The reality is that regulation has always been at the top of the industry ecosystem. This is not only an objective fact, but also an iron law repeatedly verified in the development history of the crypto industry over the past decade. Every major industry turning point has been closely related to regulatory policies.
Therefore, we need to seriously consider several fundamental questions: Do we choose to embrace regulation and seek a symbiotic path with the existing financial system, or do we cling to the "decentralization" ideology and continue to linger in the regulatory gray area? Do we pursue a purely "casino-like" Mass Adoption, repeating the speculative-driven path of the past decade, or do we strive to create real, sustainable value and truly realize the innovative potential of blockchain technology?

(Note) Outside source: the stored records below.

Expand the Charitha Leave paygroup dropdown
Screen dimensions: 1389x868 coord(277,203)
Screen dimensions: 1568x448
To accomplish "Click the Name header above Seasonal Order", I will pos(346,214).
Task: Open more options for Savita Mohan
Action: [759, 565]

Currently, the Ethereum ecosystem is facing a significant structural imbalance: on the one hand, there is a continuous accumulation of infrastructure and an endless stream of technological innovations, while on the other hand, the application ecosystem development is relatively lagging. In the face of this contrast, Ethereum is facing a dual challenge: it not only has to deal with the strong offensive of emerging public chains like Solana in terms of performance and user experience, but also needs to be wary of the encroachment of compliant public permissioned chains led by traditional financial powers in the actual application market.
Even more troublesome is that Ethereum also has to face competitive pressure from two directions: on one side, public chains like Solana are capturing an increasing market share and user attention in the meme market thanks to their performance advantages; on the other side, public permissioned chains led by traditional financial institutions are gradually deploying in payment, asset tokenization and other real-world application scenarios, and may potentially occupy the first-mover advantage in these key areas in the future.
How to seek a breakthrough in the face of this dual squeeze, maintaining technological innovation while not losing market competitiveness, are the key challenges that Ethereum must directly confront in its quest for a breakthrough.
The above views only represent my personal perspective, hoping to spark more constructive thinking and discussion within the industry. As industry participants, we should all contribute to pushing Web3 towards a healthier and more valuable direction.
Due to the limitations of my own understanding, I welcome friendly discussions from everyone to jointly explore the future development direction of the industry. Additionally, I also trade crypto and want to make money. On-chain meme players and decentralization devotees, please don't flame me. My viewpoint is simply that the industry should not only have speculation and trading, but also some positive elements.